57      I am satisfied in these circumstances that it is unlikely that the management suggested by the consultant psychiatrists, in the form of anti-depressive and anti-psychotic medication to the plaintiff, will never be implemented and that the plaintiff’s current presentation as described by Dr Jager as involving a Major Depressive Disorder which is not being appropriately managed will persist.

58      It follows, in my opinion, that the plaintiff is likely to remain in the state of relative emotional limbo in which, as he described, whilst he has been able to maintain simple and undemanding employment, he does so in circumstances in which he behaves, on occasions, inappropriately and in doing so, causes his fellow workers to identify him in the derogatory manner in which he has described.

59      Whilst the plaintiff has travelled to China and Thailand, I accept his evidence that he first went to each of these countries on the basis of the repeated statements by his mother that he should find himself a wife; and as such, that those trips should not be categorised as being an indicator of the plaintiff’s capacity or tendency to travel for enjoyment.

60      In assessing the influence of the plaintiff’s mental illness, I give due weight to the fact that he has the capacity to engage in full-time work of a menial nature but also take account of his evidence as to his behaviour in the workplace.

61      I am satisfied that by reason of his mental state, the plaintiff requires long-term management with prescription-strength antidepressants and antipsychotic medication, which need attests, in itself, to the severe level of his illness, and that by reason of that illness, the plaintiff:

(i)    has a dysfunctional relationship with his wife, both generally and intimately;

(ii)   remains unmotivated and largely antisocial;

(iii)   remains confused and distressed by reason of:

·        the destructive nature of statements made by voices which he hears and the demoralising influence of those statements upon him;

·        the impaired relationship which he has with his wife, both physically and emotionally.

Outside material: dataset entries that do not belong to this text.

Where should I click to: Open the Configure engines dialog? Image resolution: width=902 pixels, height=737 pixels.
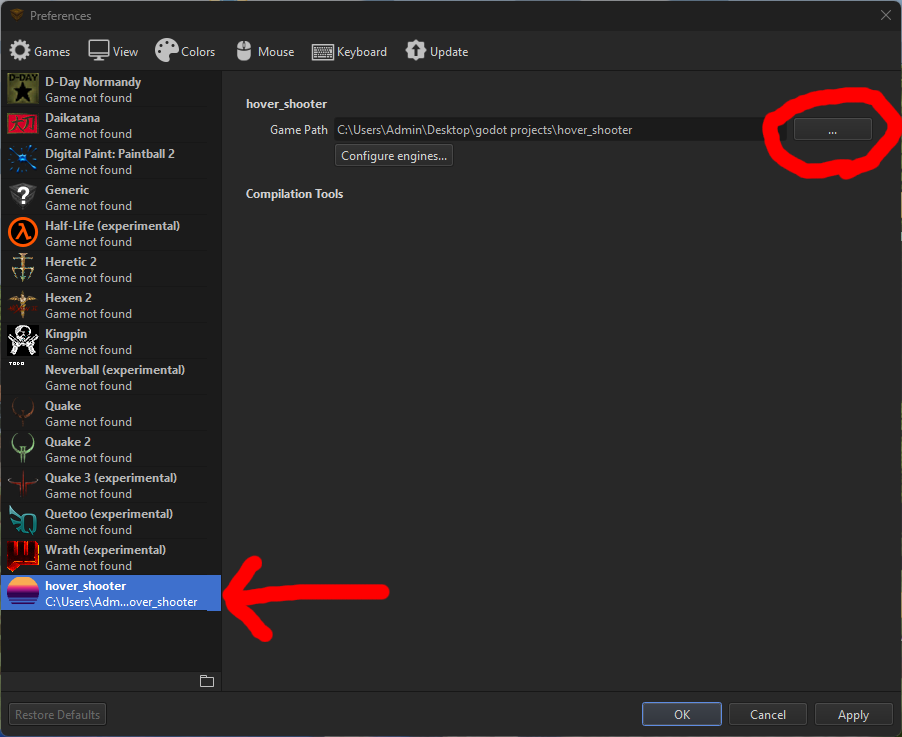click(x=393, y=155)
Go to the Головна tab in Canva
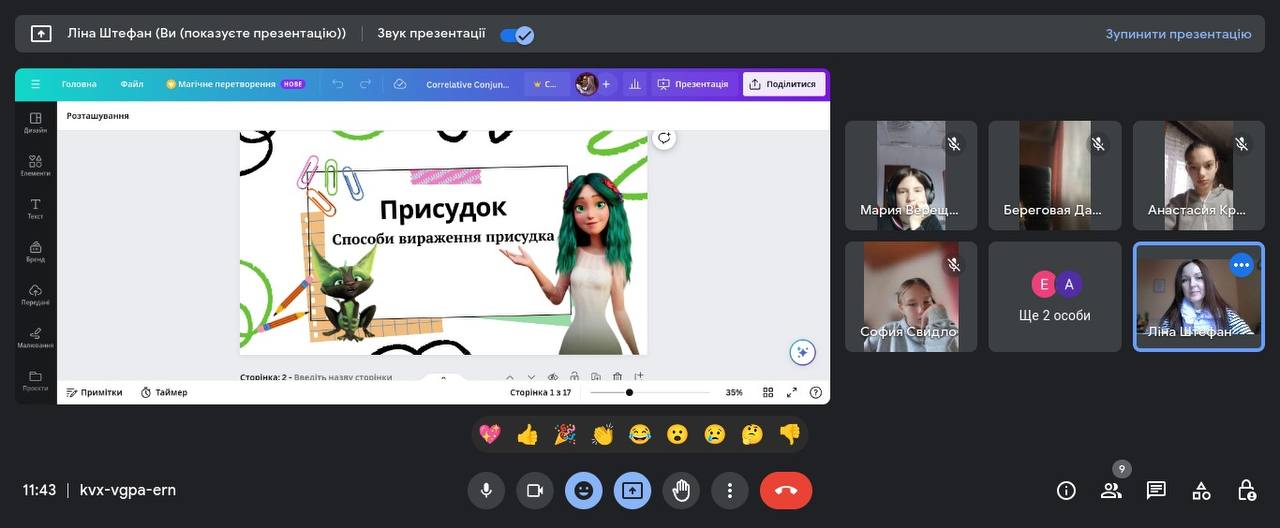 point(79,84)
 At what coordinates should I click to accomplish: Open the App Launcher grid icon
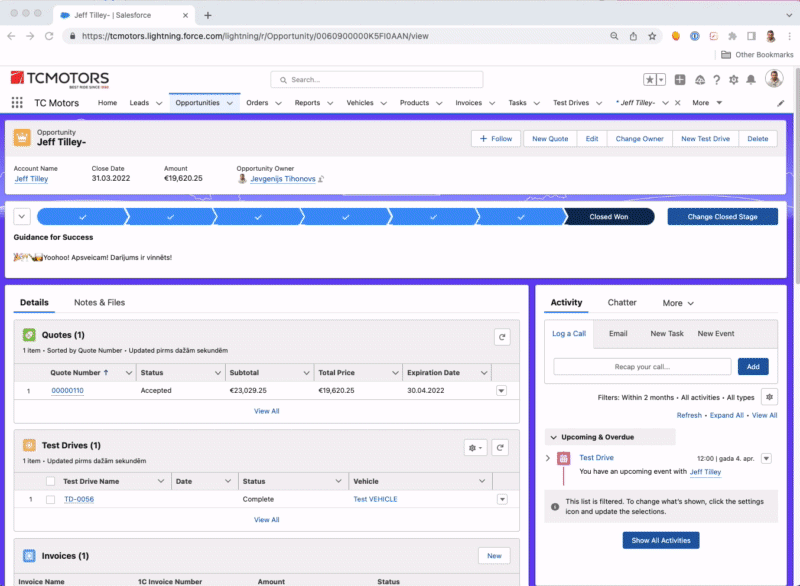[17, 103]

·        his inability to socialise and control his temper;

·        his inability to motivate himself to engage in activity generally, and specifically to engage in the pastimes which he previously enjoyed, such as his involvement with radio-controlled cars, in respect of which he clearly derived a level of self-esteem, given his expertise in that activity.

62      In assessing the issue which arises in this case, namely whether the plaintiff's pain and suffering consequences when judged by comparison with other cases in the range of possible impairments, or losses of body functions may be fairly described as being severe, I am required to assess the consequences in terms of pain and suffering which the plaintiff's injury has occasioned to him, and determine where the facts of this case sit in the broad spectrum of cases.

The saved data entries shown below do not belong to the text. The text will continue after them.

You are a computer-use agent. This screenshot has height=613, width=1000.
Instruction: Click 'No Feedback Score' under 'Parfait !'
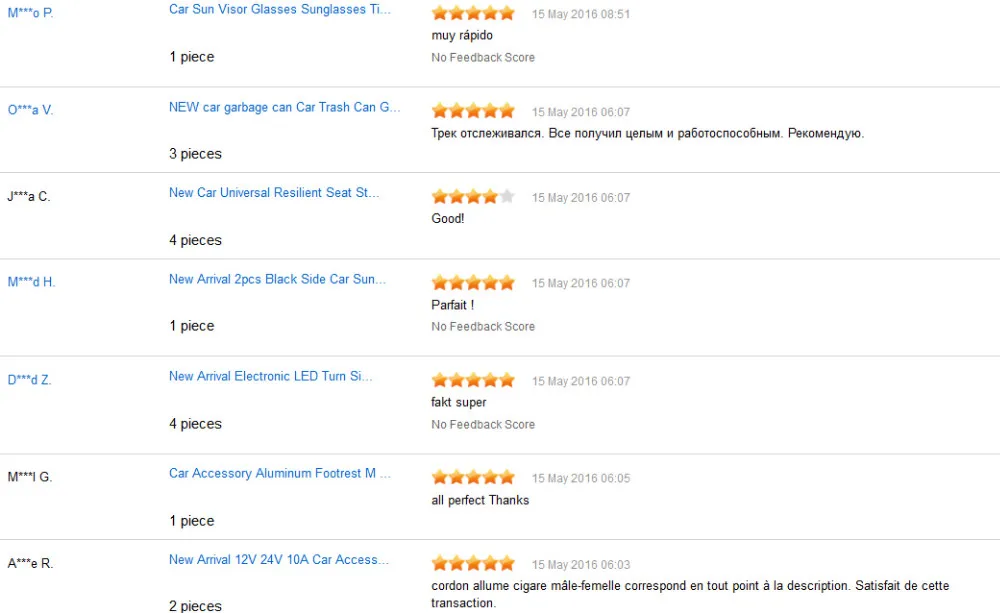coord(483,327)
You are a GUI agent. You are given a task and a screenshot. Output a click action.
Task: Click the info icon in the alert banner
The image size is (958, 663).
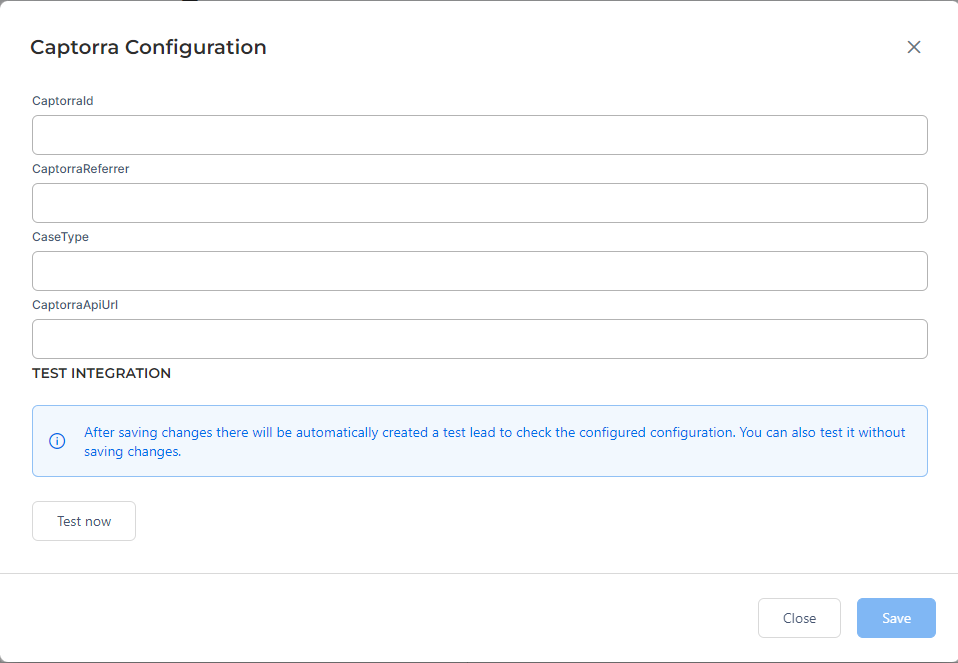point(57,441)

63      My task has been described as involving a value judgment in which matters of fact and degree and of impression are operative: see Stijepic v One Force Group (Australia) Ltd & Anor;[19] and one in which I am required to:

[19][2009] VSCA 181

“… take into account not only what symptoms there are in what a worker is precluded from doing, but also what limits there are to symptoms, and to inhibitions upon activities.  It is true that impairment is concerned with what has been lost, but the significance of what has been lost which bears upon the seriousness of the consequences may be informed to some extent by what is retained.”

See Dwyer v Calco Timbers Pty Ltd (No 2).[20]

[20][2008] VSCA 260

64      In applying that approach to my assessment of the evidence in this case, I am satisfied that it is appropriate to describe the psychiatric condition with which the plaintiff presents by reason of the consequences which that condition has upon the plaintiff’s life as having been “severe”, as that term is employed by the provisions of the Act. 

65      In these circumstances I am satisfied that the plaintiff's impairment meets the high threshold test which is imposed by the Act and accordingly that the plaintiff has made out his case as to his entitlement to the leave sought in this proceeding.

66      I will hear the parties as to the precise form of the order which I should make in the proceeding, and also upon the issue of costs.